===== DOCUMENT EXCERPT

The most important part of a travel ball weekend is not the games. It's the car ride home. Get it right and your kid remembers a great weekend. Get it wrong and you are the reason they quit at 14. No pressure.
The First Five Minutes
Do not speak. The car smells like sweat, sunscreen, and defeat. Your kid is in the back seat still in full uniform because they refused to change. They are either staring out the window processing the weekend or already asleep. Either way, the correct move is silence. Turn on music. Something neutral. Not your podcast. Not talk radio. Not the game recap from some guy on Twitter Spaces.
The Question You Want to Ask
“Why did you swing at that pitch in the third inning?” Do not ask this question. Do not ask any version of this question. Not “What happened on that play?” Not “Did Coach say anything about the lineup?” Not “Do you think you should have bunted?” Your kid already knows what went wrong. They have been replaying it on a loop since it happened. You bringing it up does not help. It has never once helped.
The Question You Should Ask
“Are you hungry?” That's it. That's the only question. The answer is always yes. Stop at the first place that isn't a gas station. Let them order whatever they want. This is not the time for nutritional lectures. This is the time for chicken nuggets and a milkshake. The emotional recovery starts with food. It has always started with food.
The Good Game Car Ride
Your kid went 3-for-4. They made a diving catch. They are buzzing. They want to talk about every at-bat. Let them. Ask follow-up questions. “What were you thinking on that 2-1 pitch?” is allowed when they are happy. Let them relive it for as long as they want. This is why you do all of this.

==========
===== EXTRACTED MATERIAL

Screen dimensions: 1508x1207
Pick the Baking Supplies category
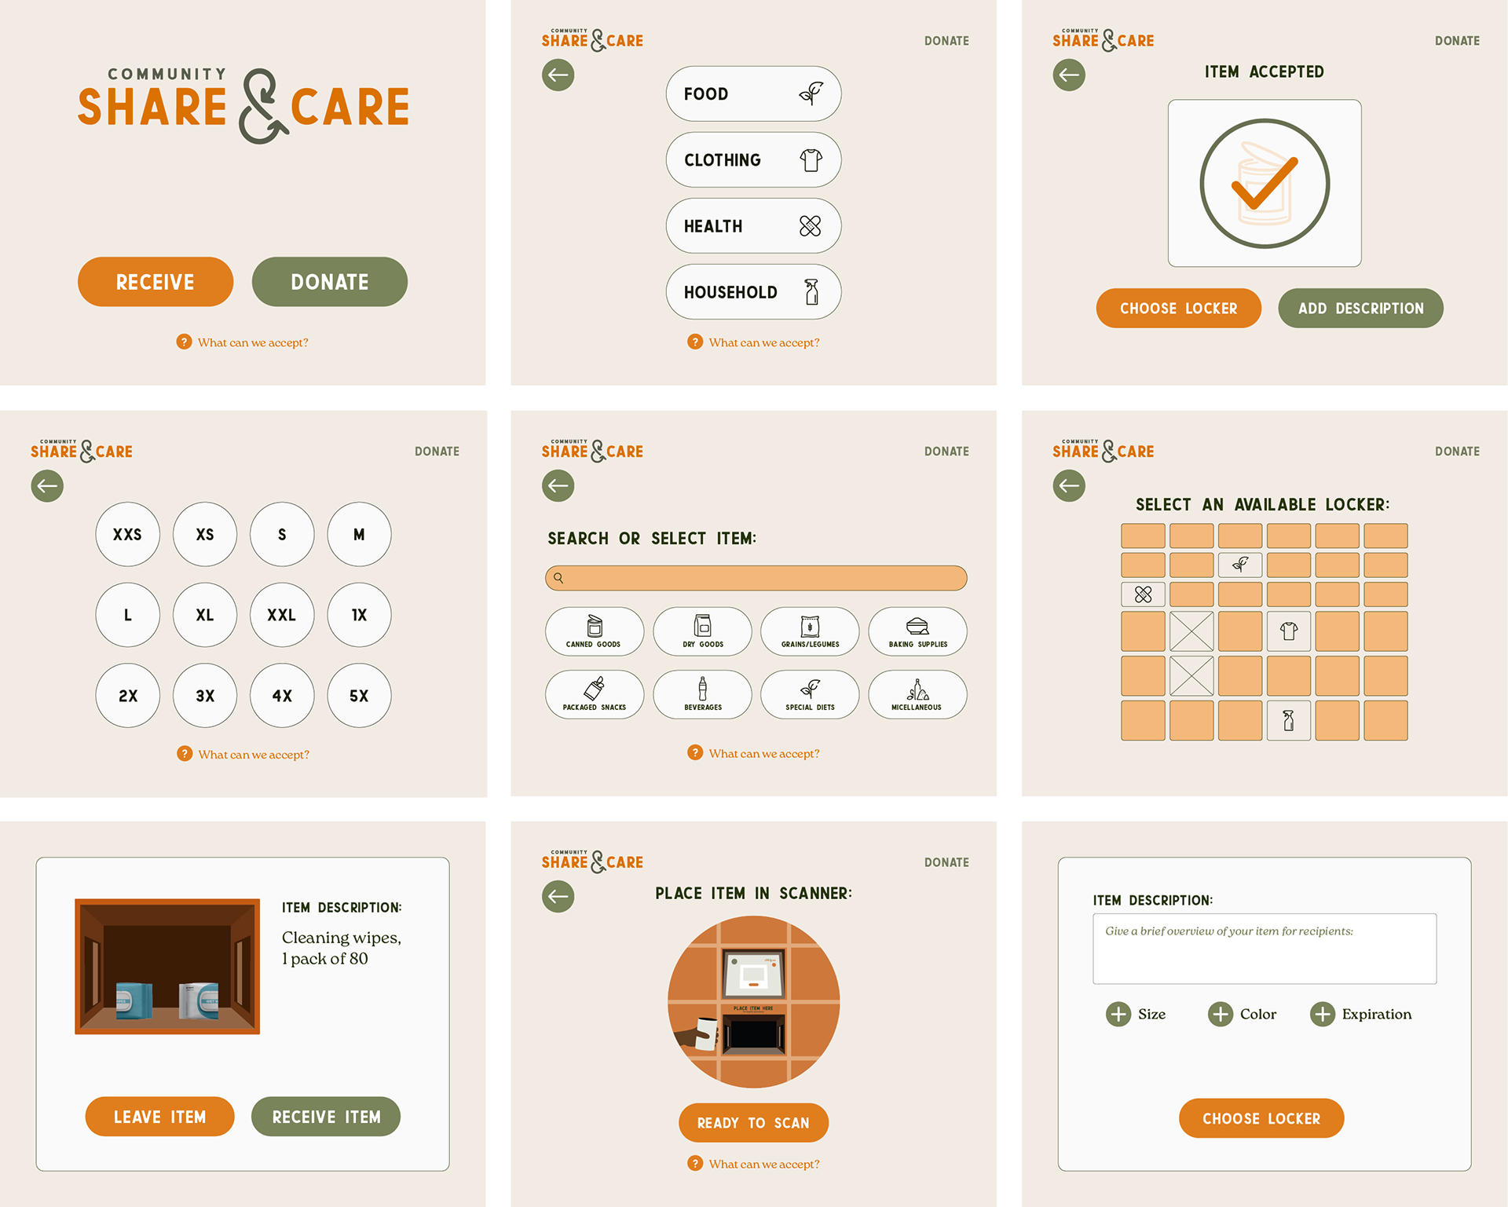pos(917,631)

==========
===== EXTRACTED MATERIAL

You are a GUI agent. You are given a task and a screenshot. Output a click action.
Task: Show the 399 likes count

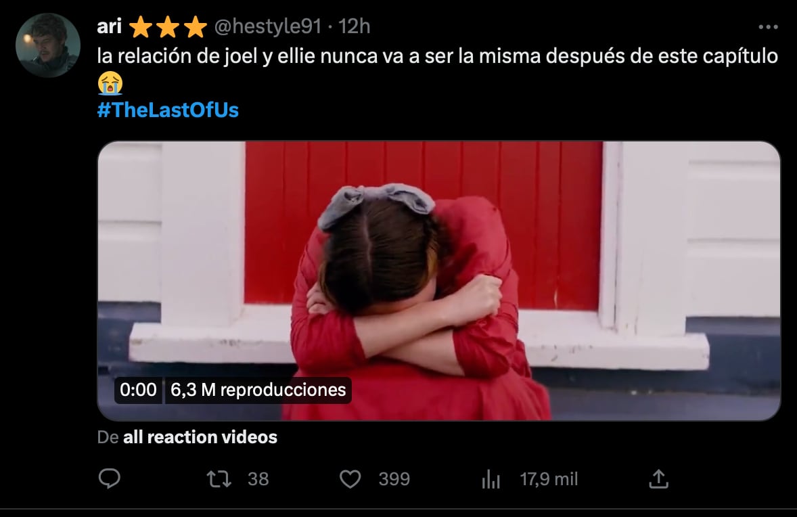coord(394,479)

==========

- EXERCISE A -
What does the travel ball text call the most important part of a travel ball weekend?
- EXERCISE B -
Write out the part of the travel ball text starting with "The most important" and going on through "14. No pressure.", copying it word for word.
The records are separate material and are not connected to the travel ball text.

- RESPONSE AREA A -
The car ride home.

- RESPONSE AREA B -
The most important part of a travel ball weekend is not the games. It's the car ride home. Get it right and your kid remembers a great weekend. Get it wrong and you are the reason they quit at 14. No pressure.